As we moved into 2000, the DynaBook DB70P/5MC was developed in deference to a growing demand for devices able to support media playback. It’s a world away from our current consumption of streamed media, but back then, CD-ROM, CD-R/RW, and DVD-ROMs were sought after, and this laptop was marketed as the first of its kind able to write to CD as well as play DVDs.
2001: Toshiba Satellite Pro 4600
A year later, Toshiba launched the Satellite Pro range, a line of laptops (.PDF) intended for business and power users. The Satellite Pro 4600 series was offered with a range of Intel processors, a wireless LAN module, and accessories designed to switch from a laptop to desktop setup in the office.
2005: Portégé M100
If you explore Toshiba’s laptop history, you can’t forget the Portégé range. In 2005, the launch of the Portégé M100 signaled a move to Intel Pentium M and Intel 855 chipsets, coming in as a thinner and lighter model than previous business PCs.
This laptop, too, sported a far better battery life than its precessors — going from roughly two to four hours on a single charge — and also came with 40GB storage and 256MB RAM.
2008: The gaming scene
During its long stint in the laptop industry, Toshiba also dipped a toe into the gaming world.

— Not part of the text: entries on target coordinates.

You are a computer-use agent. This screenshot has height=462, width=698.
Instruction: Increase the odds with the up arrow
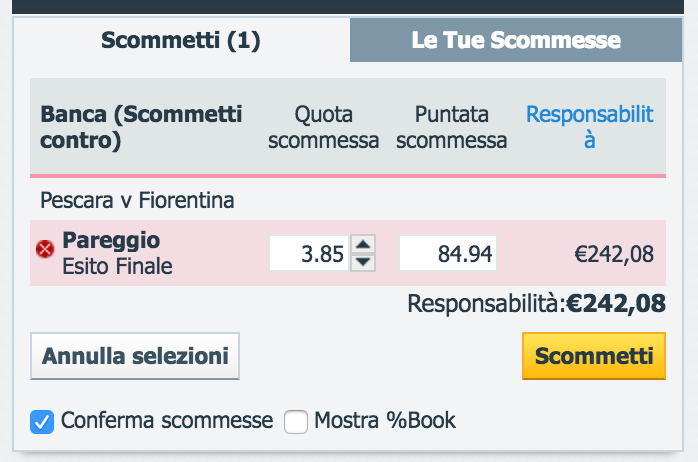(x=363, y=244)
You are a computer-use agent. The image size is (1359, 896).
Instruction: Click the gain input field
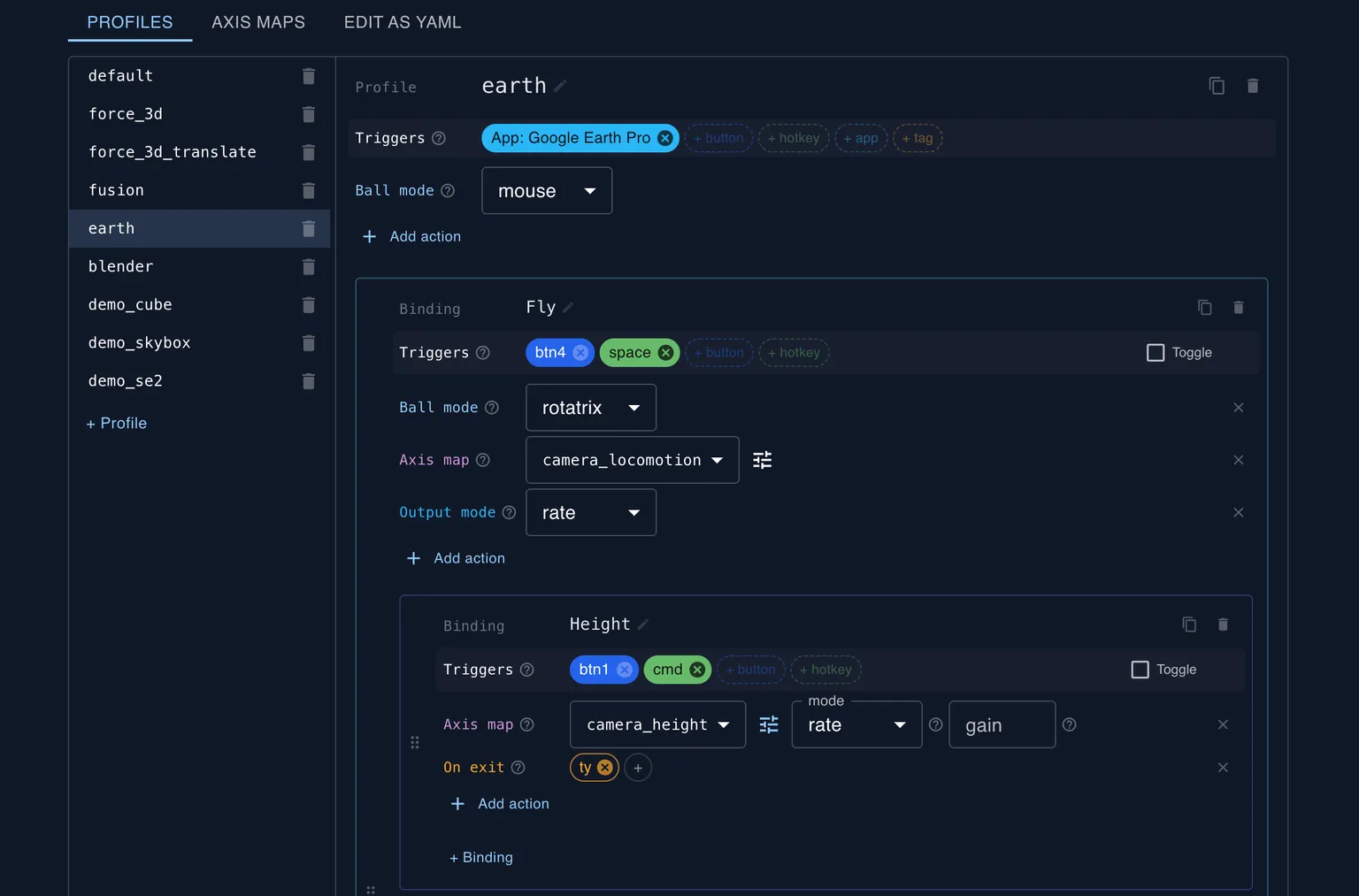click(x=1002, y=724)
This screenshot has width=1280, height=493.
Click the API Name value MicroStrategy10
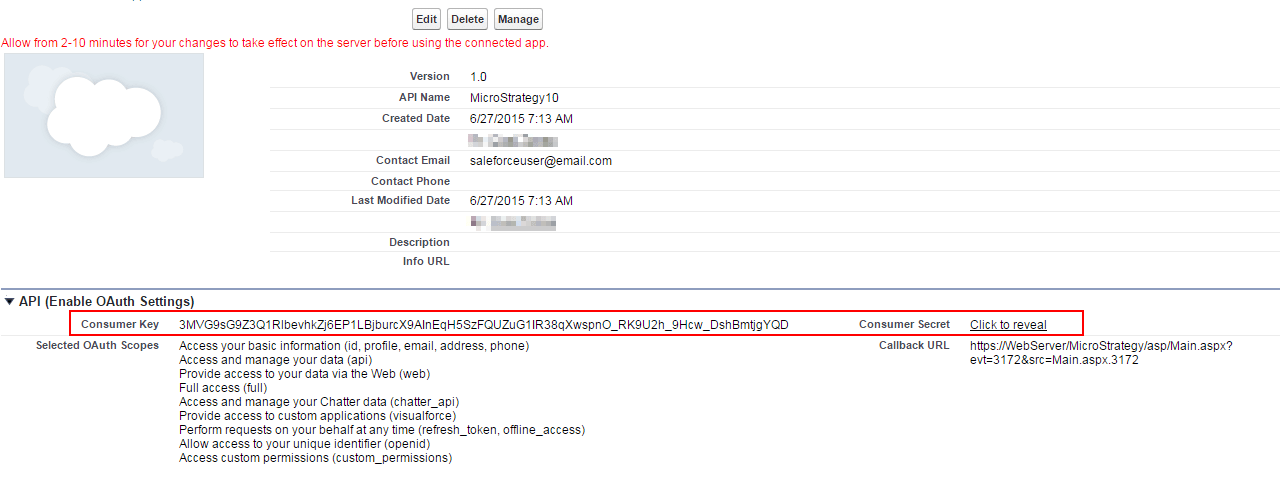pos(514,98)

In 2008, Toshiba launched the Qosmio X300 series, stylish laptops designed with gamers in mind.
The flagship 17-inch laptop sported an Intel Core 2 Duo P8600 and Intel Core 2 Extreme QX9300 processor, NVIDIA GeForce 9700M GTS/9800M GTS SLI graphics, 4GM RAM, and 520GB storage.
2016: Business pivot
From 2008 to 2016, Toshiba developed a range of consumer and business laptops, improving over time in processors, memory, chassis, and speed.
However, Toshiba began to break away from consumer models in 2016 to focus on the enterprise market, as shown with the 2017 release of the Toshiba Portege X20W-D.

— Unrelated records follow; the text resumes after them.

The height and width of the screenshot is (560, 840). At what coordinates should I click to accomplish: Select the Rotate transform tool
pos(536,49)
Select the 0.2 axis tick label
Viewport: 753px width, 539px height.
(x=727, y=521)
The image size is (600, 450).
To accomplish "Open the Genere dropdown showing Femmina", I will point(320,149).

The 1.1kg Toshiba Portege X20W-D is a 2-in-1 laptop and tablet, sporting a 12.5-inch 1,920 x 1,080-pixel display, an Intel Core i7 processor, 16GB RAM, Intel HD Graphics, and the Windows 10 operating system.
In 2018, Toshiba sold its PC business to Sharp for $36 million, with 80.1% of shares transferred over.
The company’s PC unit also rebranded to Dynabook, pivoting to enterprise-ready laptops including the TECRA X40-E, Portégé X30-E, and Portégé X20W-E.
2020: End of an era
In August, Toshiba formally exited the laptop business with the final transfer of its remaining Dynabook shares, 19.9%, to Sharp.
The Japanese tech giant has weathered accounting scandals, nuclear power plant lawsuits, and drastic restructuring efforts to survive, and now, the company sees the future in industrial and energy solutions, digital signage, and the manufacture of IT components including semiconductors.